Former Lieutenant Governor Kathy Hochul was sworn in as New York’s first female governor at 12:01 a.m. Tuesday.
“Honored to be officially sworn in as New York’s 57th Governor,” Hochul tweeted from her new official governor account. The website for the governor of New York was also updated shortly after midnight.
Hochul was sworn in by the state’s chief judge, Janet DiFiore, in a private ceremony at the state capitol in Albany.
A public swearing-in ceremony will be held for Hochul at 10 a.m. Tuesday in the Red Room of the state capitol building, though she wasted no time in announcing the first two appointments of her administration, picking Karen Persichilli Keogh, a former senior aide to Hillary Rodham Clinton, as secretary to the governor and Elizabeth Fine, executive vice president and general counsel of Empire State Development (New York’s economic development agency), as counsel to the governor.
“I’m excited about this,” Hochul said last week during a visit to New York City’s Queens borough. “I’m excited about this opportunity. I’m very prepared for this.”

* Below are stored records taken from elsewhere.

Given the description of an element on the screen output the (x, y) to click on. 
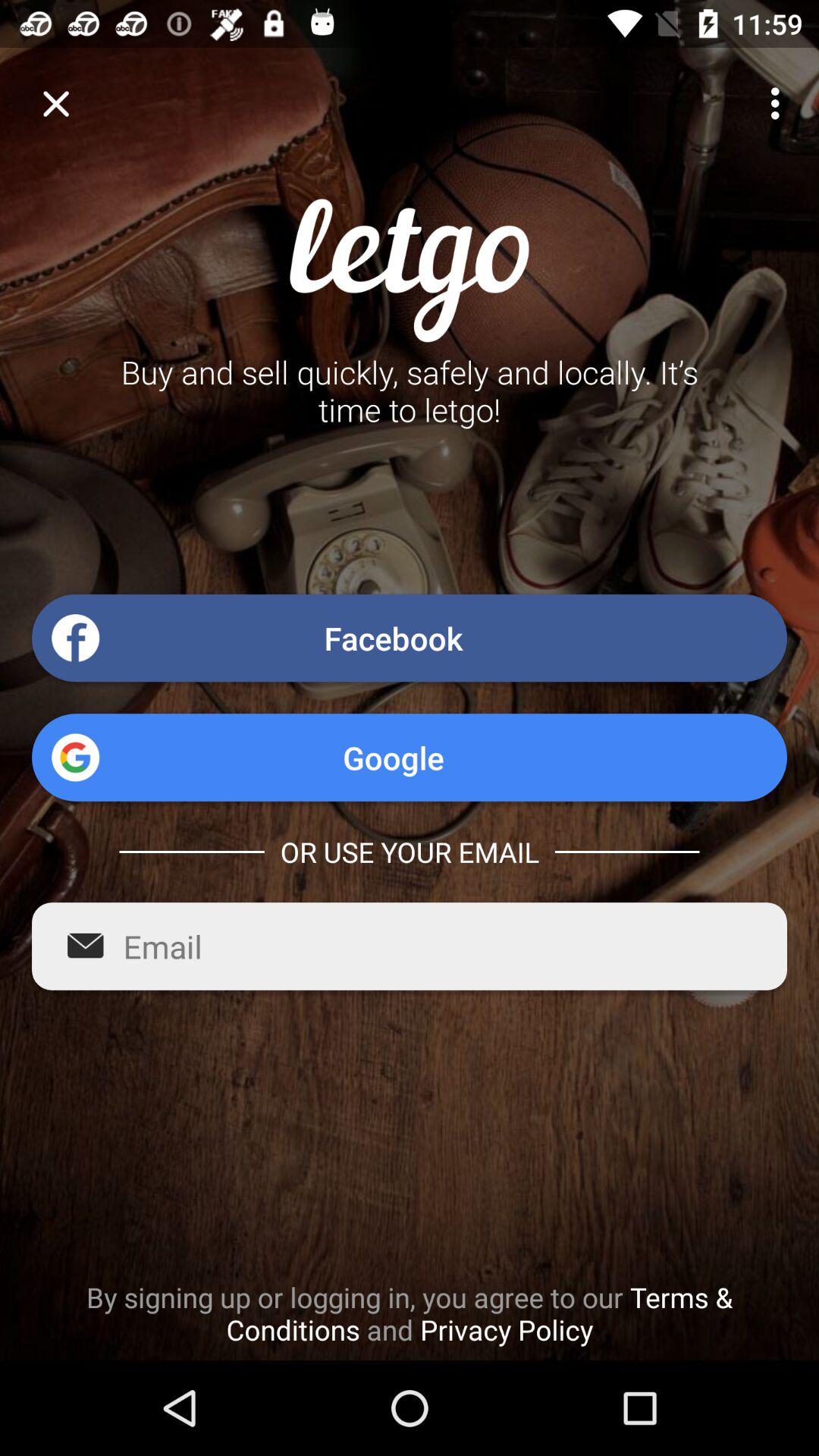
choose the item below the email (409, 1313)
Given the description of an element on the screen output the (x, y) to click on. 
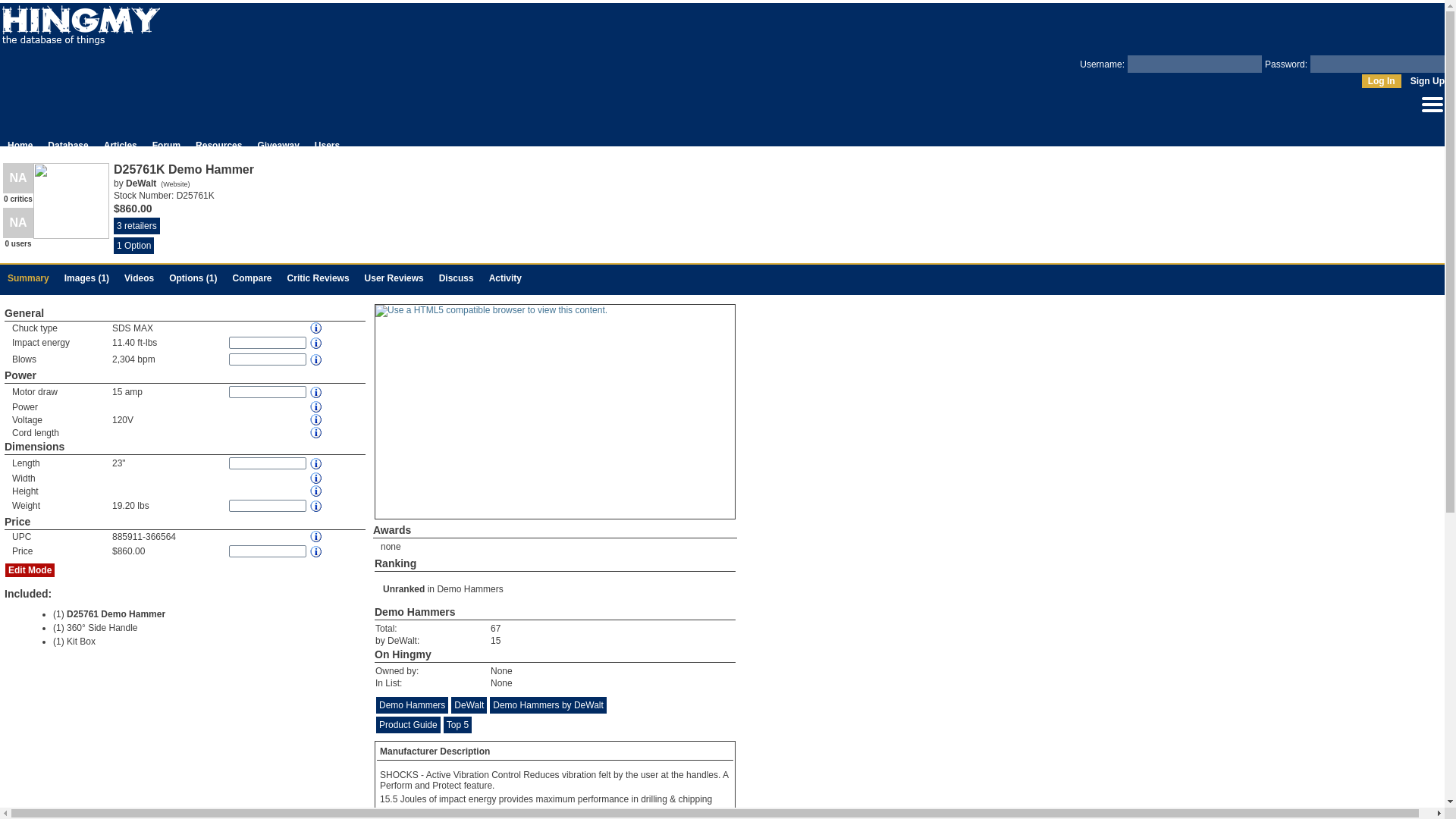
Website (175, 184)
Videos (138, 277)
This product has not been reviewed yet. (17, 223)
The number of blows per second. (317, 358)
All products made by DeWalt (140, 183)
This product has not been reviewed by a critic yet. (17, 177)
Home (17, 228)
Log In (19, 145)
Database (1380, 80)
Log In (67, 145)
DeWalt (1380, 80)
Manage your profile (140, 183)
Resources (1432, 113)
3 retailers (218, 145)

In a blistering farewell address to constituents on Monday, now former Gov. Andrew Cuomo blasted the state attorney general’s five-month investigation that found he sexually harassed multiple women, calling it a “political firecracker” that triggered an “unfair and unjust” rush to judgment against him.
The 63-year-old Cuomo later submitted his resignation in a letter Monday to Senate Majority Leader Andrea Stewart-Cousins and Speaker of the Assembly Carl Heastie, effective at 12 a.m., Aug. 24. “I hereby tender my resignation for the office of Governor of the State of New York,” Cuomo wrote. “It has been my pleasure to serve with you both.”

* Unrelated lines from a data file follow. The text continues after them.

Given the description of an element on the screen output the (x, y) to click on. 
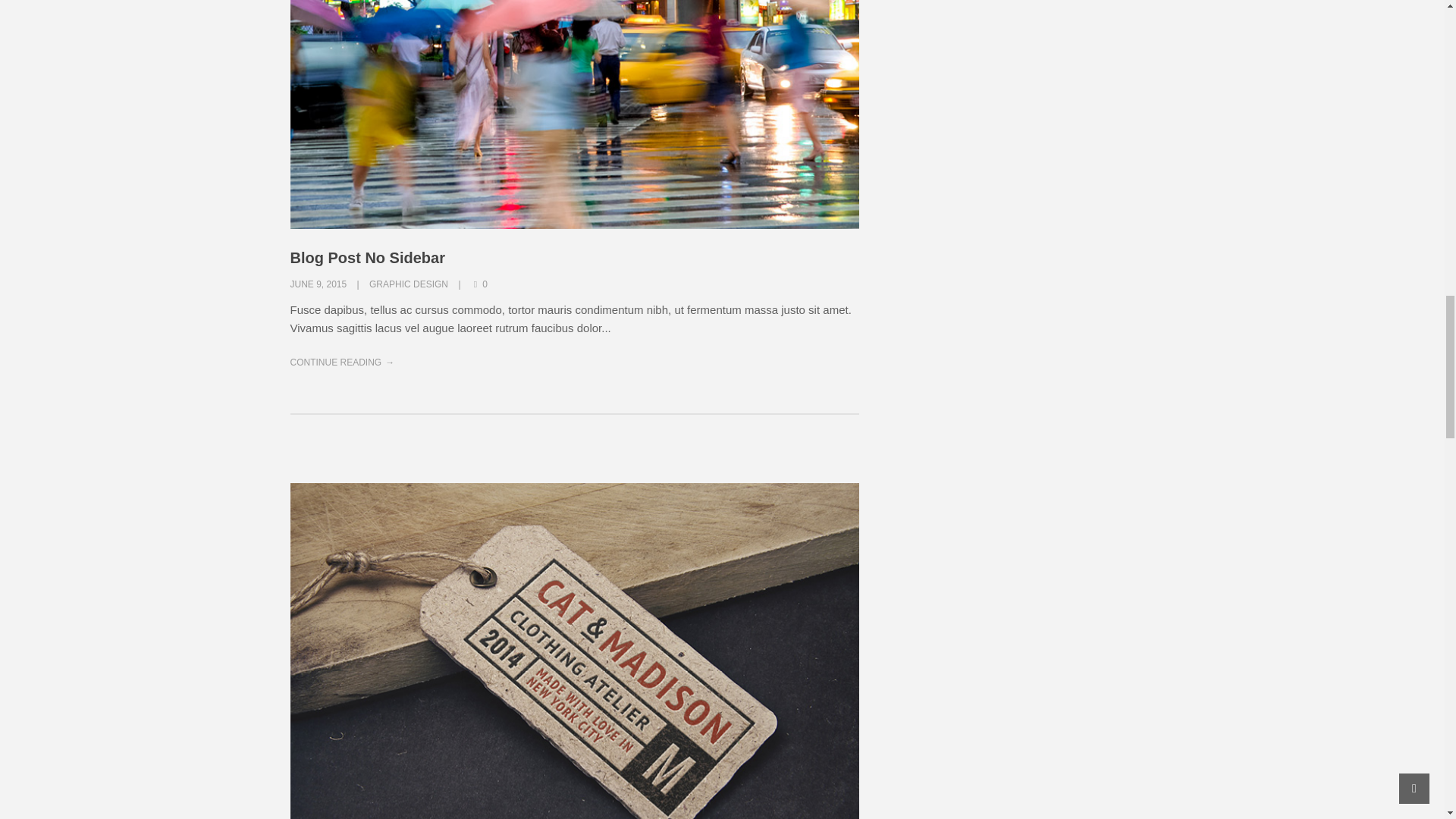
CONTINUE READING (341, 361)
0 (478, 284)
Blog Post No Sidebar (366, 257)
GRAPHIC DESIGN (408, 284)
Given the description of an element on the screen output the (x, y) to click on. 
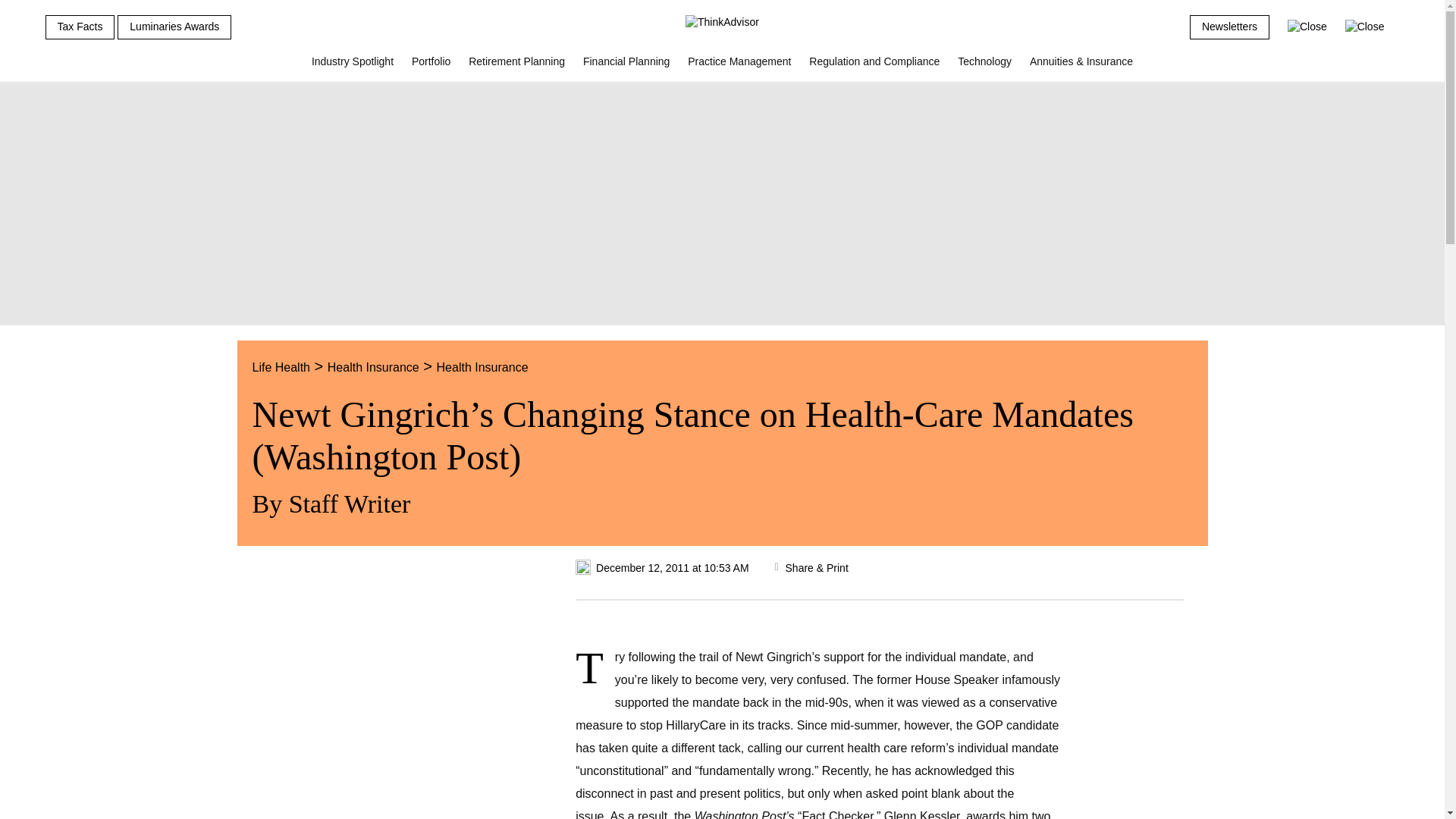
Tax Facts (80, 27)
Luminaries Awards (174, 27)
Newsletters (1229, 27)
Industry Spotlight (352, 67)
Given the description of an element on the screen output the (x, y) to click on. 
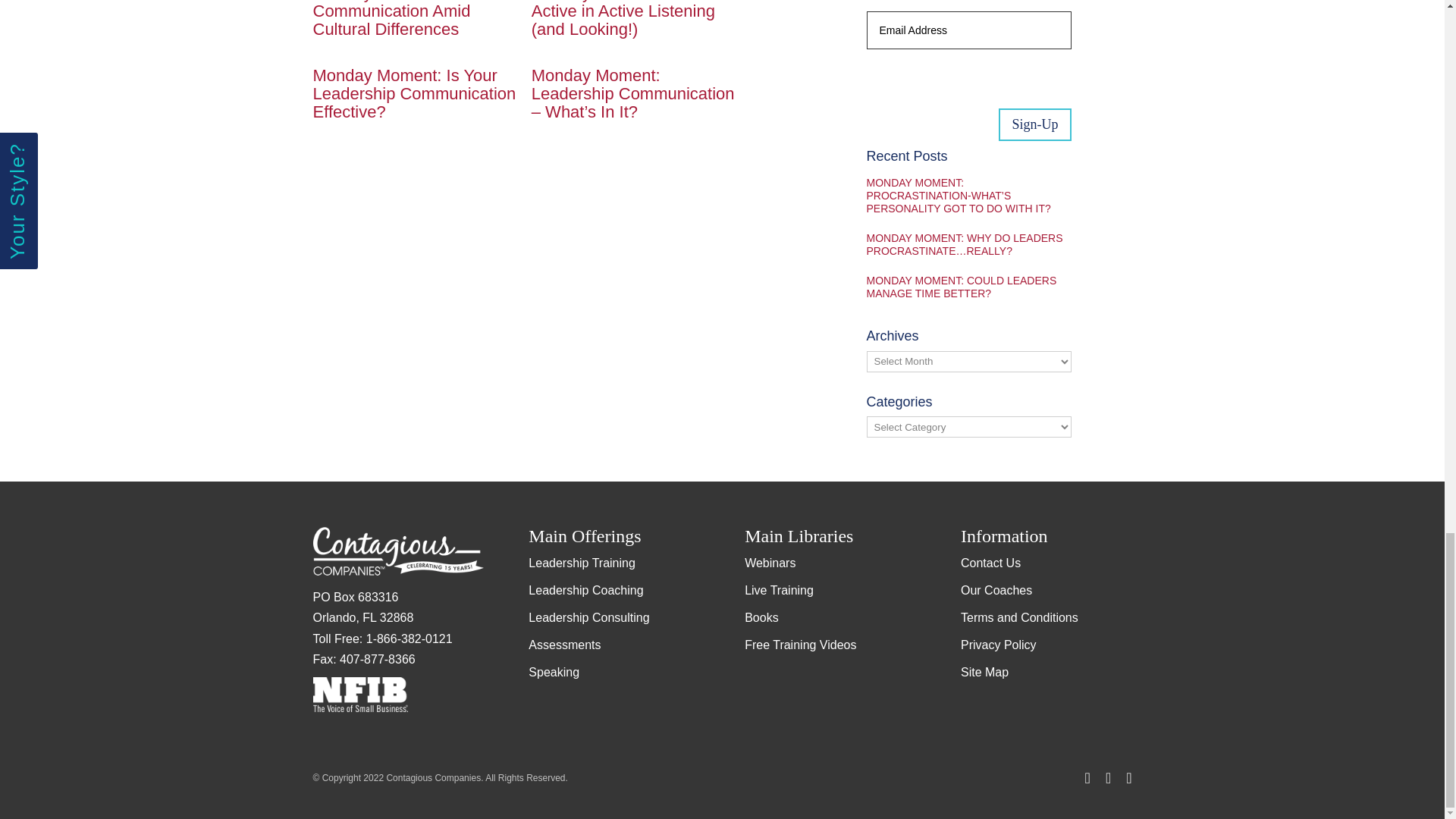
Sign-Up (1034, 124)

But in an address, Cuomo used the opportunity to slam the allegations against him and tout his accomplishments as governor.
“Let me say now that when government politicizes allegations and the headlines condemn without facts, you undermine the justice system and that doesn’t serve women and it doesn’t serve men or society,” Cuomo said. “I understand that there are moments of intense political pressure and media frenzy that cause a rush to judgment, but that is not right. It’s not fair or sustainable. Facts still matter.”
Cuomo, who has insisted he did not touch anyone inappropriately, announced his resignation on Aug. 13, ten days after State Attorney General Letitia James made public the results of an investigation she alleged found the governor sexually harassed multiple women, including current and former state employees, and had retaliated against one of his accusers.